After leaving behind another challenging year, we are all hoping for better days ahead. With the widespread availability of COVID-19 vaccines and now boosters, there is good reason for optimism. You might be tempted to commit to a new year of goals and resolutions that will enable you to seize all the opportunity ahead.
There’s nothing at all wrong with that. And I have plenty of resources to help you bring all your goals to life (such as how to make SMART goals smarter, the 3 Cs for shifting behavior, rewiring your brain to help habits stick, ideas for a resolution reset, and more.)
But I wonder if this year might be exactly the right time to commit to a different kind of goal. One that will serve you no matter how smooth or choppy the waters of your life become.
Try UNcommitting – just a little – this year.

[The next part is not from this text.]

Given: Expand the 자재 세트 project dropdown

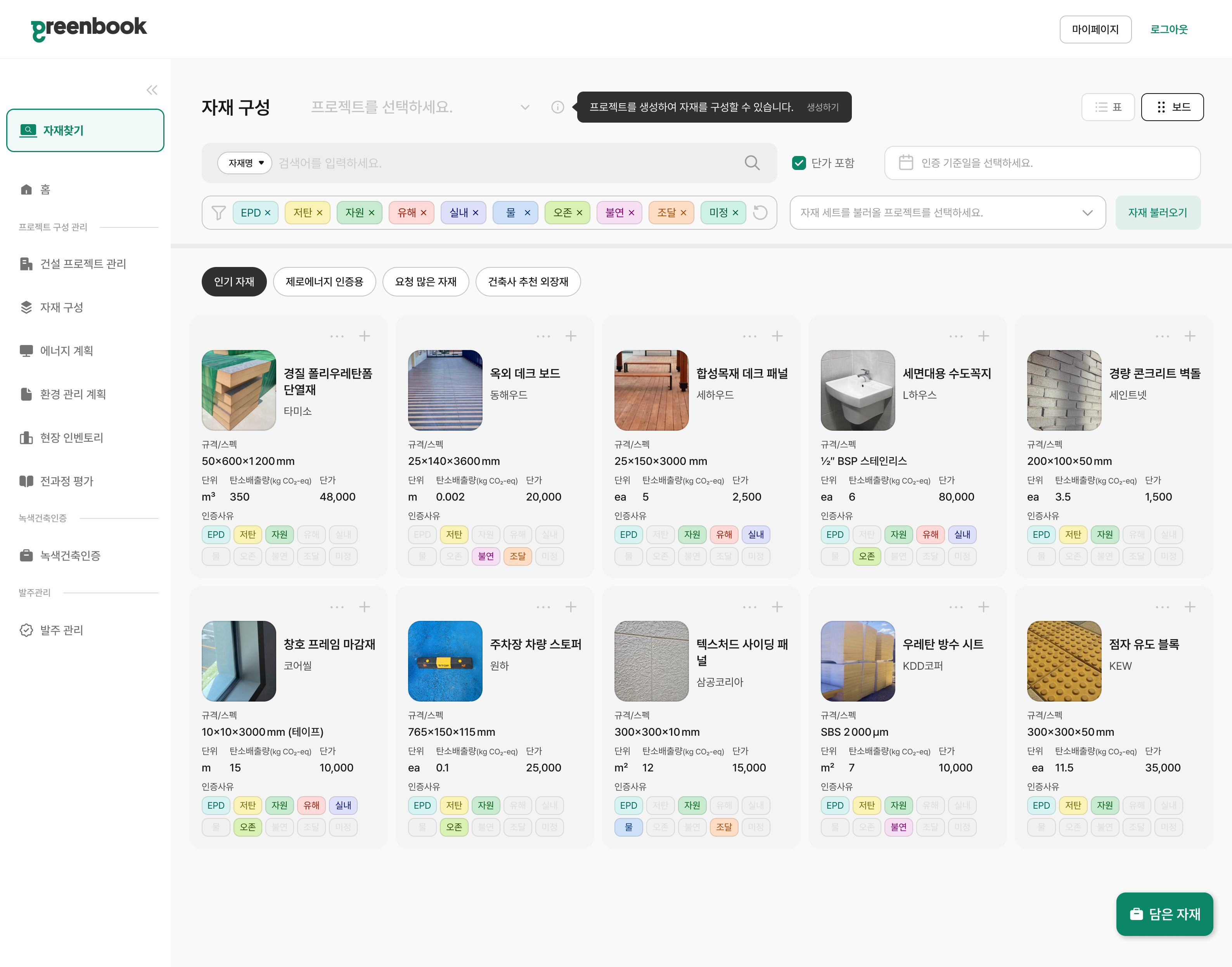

When time and energy run out
I recently hit a wall. When I left my role in academia a year ago, I intended to build a maker’s schedule for myself. I would continue to coach and grow my business – work that I truly have a passion for – but I would also make time to write, plan … and rest.) Yet about two months ago, I found myself deeply exhausted and overwhelmed. One morning, I looked at my calendar for the week and saw a sea of meetings. And I simply could not face it all.

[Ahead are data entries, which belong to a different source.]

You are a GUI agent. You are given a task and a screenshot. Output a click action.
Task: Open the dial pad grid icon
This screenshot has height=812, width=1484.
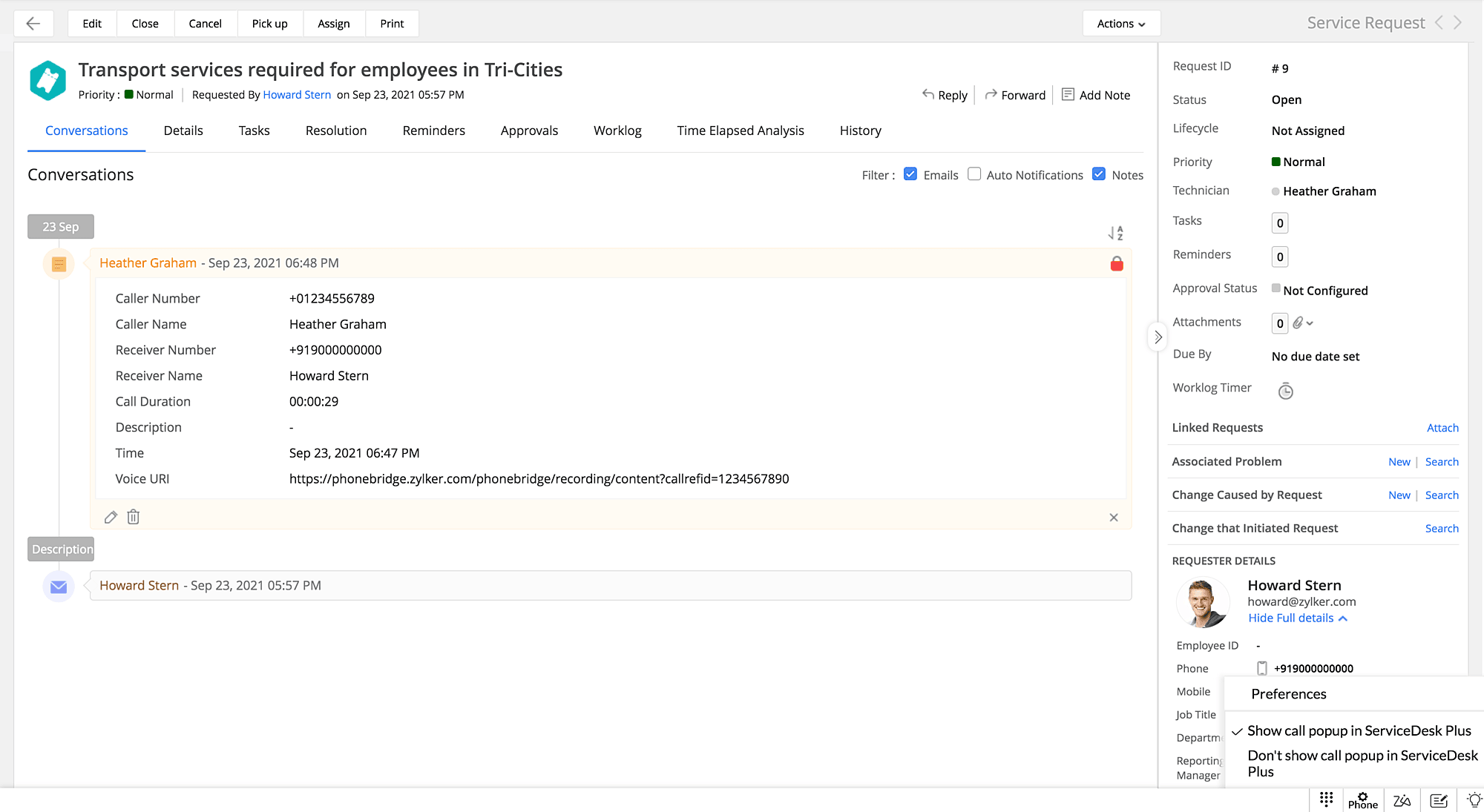[1326, 799]
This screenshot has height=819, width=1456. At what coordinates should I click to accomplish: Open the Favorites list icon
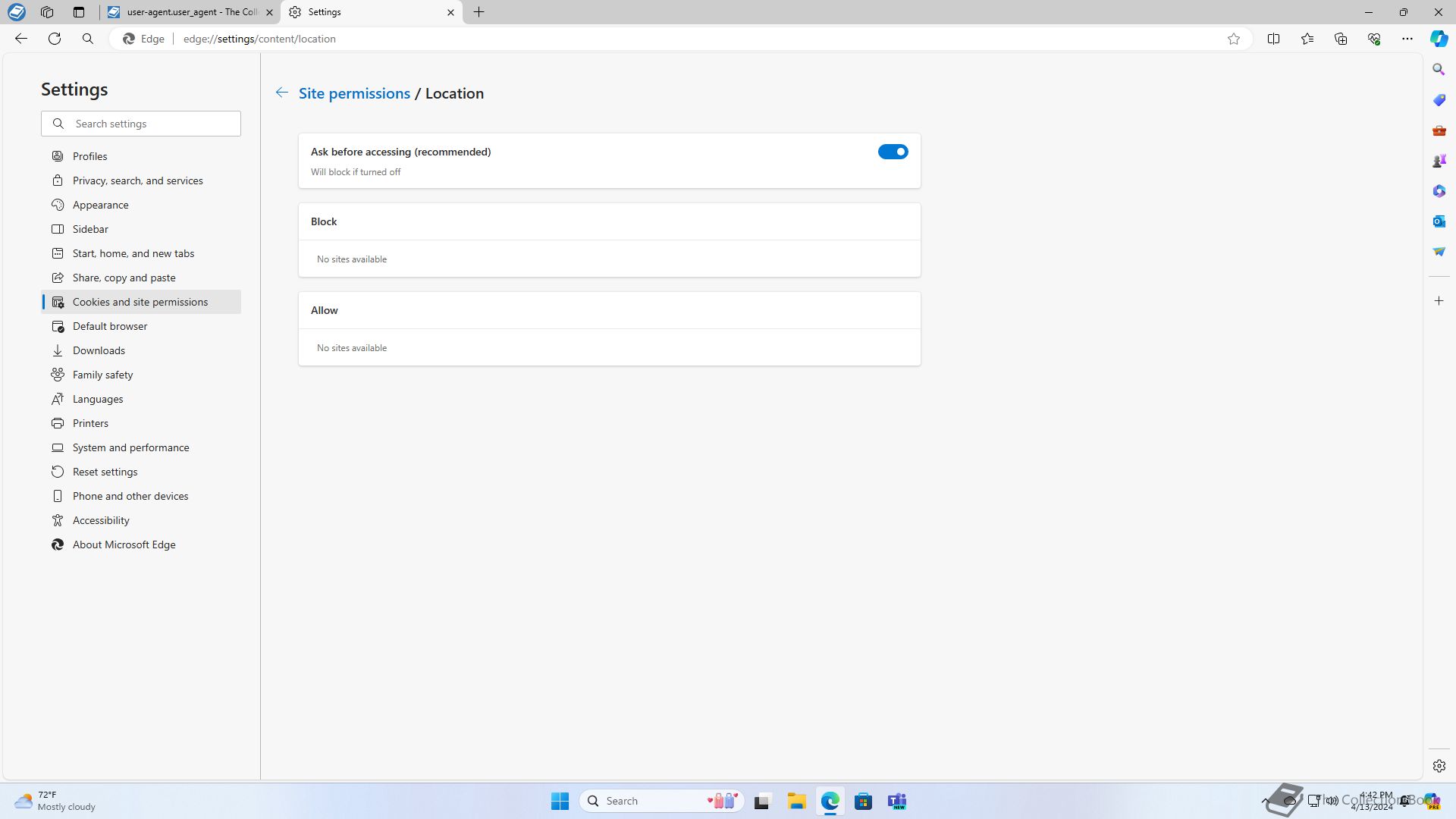[x=1307, y=39]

Fortunately, the people I work with did not hesitate to give me the support I needed as I started reaching out and asking to reschedule meetings and put nonessential tasks on hold. I realized I had been preaching time and energy management to clients but failing to give myself the same grace.
Much as I might wish otherwise, time and energy are finite. When I hit a wall, it was because I had exhausted my energy stores and overwhelmed my schedule. I didn’t have much left to give – to others or myself. So, I stepped back and took a break. I didn’t really have much choice.
Overwhelming yourself until you have no choice but take a break is certainly one way to do time and energy management. But it’s definitely not ideal for you or your commitments to those around you.
Instead, I recommend making uncommitting a regular part of your life. Routinely pruning your schedule will enable you to avoid a mini-crisis like mine. Here’s how I would approach it.
Uncommitting, one meeting at a time
Start by reviewing your schedule for the upcoming week every Friday before you wind down the workday. This habit will give you peace of mind for the weekend by ensuring you are prepared for whatever Monday morning holds. It’s also a nice time to plan your week before you are mired in it. But I like this habit most of all because it is a great opportunity to uncommit.
Every time you do this, identify one thing to take off your calendar for the coming week. Some things will have to stay. Meetings with your boss, perhaps, along with anyone who reports to you. But we all get roped into meetings we won’t contribute to or touch-base updates that could happen by email. Here is a great article outlining questions you can ask to determine whether you need to attend a meeting. If at all possible after you analyze your schedule, take one of these meetings off your calendar and block the time off for something restorative instead.
I used to do this when I worked at Duke University School of Medicine. I was lucky to have an office within walking distance of the beautiful Sarah P. Duke Gardens, and so when I pruned something from my calendar, I often replaced it with “meeting with Sarah P.” I learned it was best not to overexplain my cancellations. I simply owned the fact that I needed the time back, and I took it.
Your more manageable schedule
Uncommitting from one thing a week will not erase all the frustrations and challenges of work, nor will it make the pandemic go away, bridge our political divides, or otherwise make this year the shining season we all could use right now. But it will give you a little more resilience than you might otherwise have. It will also help you begin to assess the things that make it onto your calendar before they land there. And it’s certainly a more efficient practice than waiting until you hit a wall.
Whatever your goals for yourself in the weeks and months to come, I hope you achieve all you hope for. Most importantly, I hope your life is filled with friendship, love and all the things that give you joy.